I would argue that we should focus on ensuring WS-RX has all the mechanics to allow an exact copy of all bytes being transmitted by the RMS to be received and assembled correctly by the RMD OR, in the alternative, that the RMD can understand something went wrong and it is missing something.  Mechanisms, contracts etc between the RMD and AD are not something to be judged by a wire protocol, we just have to ensure that the protocol supports the things required (which it does).

Comments?

Duane



________________________________________
From: Jacques Durand [mailto:JDurand@us.fujitsu.com] 
Sent: Wednesday, October 26, 2005 1:17 PM
To: 'Marc Goodner'; ashok.malhotra@oracle.com; Gilbert Pilz; Duane Nickull; Anish Karmarkar
Cc: ws-rx@lists.oasis-open.org
Subject: RE: [ws-rx] AS need for ordered delivery?
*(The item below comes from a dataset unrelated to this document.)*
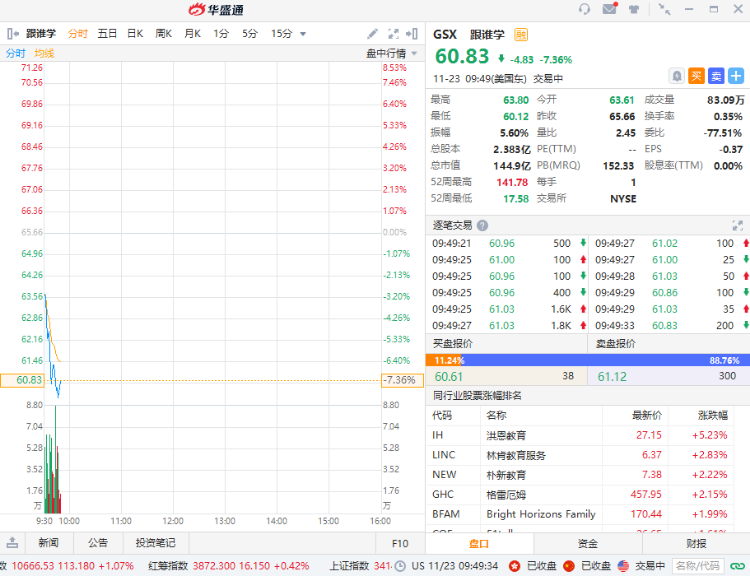Open the mail messages icon
750x576 pixels.
609,9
Fact is, regardless if some agreement is needed about the DA to be used, InOrder is one of those DAs that actually *always* requires *both* parties to do a bit more than just using the protocol, meaning both AS/RMS and RMD/AD contracts. Here is why:
For a "message to be delivered in the order it was sent", two conditions are required: 
1-the message must be transmitted (by RMS) in the order it was sent (by AS)  (or at least, must be "sequence-numbered" in this order )--> contract RMS/AS
2- the message must be delivered  (to AD) in the order it was received (by RMD) --> contract RMD/AD. 
So far the focus has been on the Destination side, which is the one doing most of the legwork to achieve this. But the Source side must also do its part in supporting InOrder. 
Now I believe that a specification only concerned with protocol RMS-RMD does not have to worry about this, but a spec detailing the DAs will have to.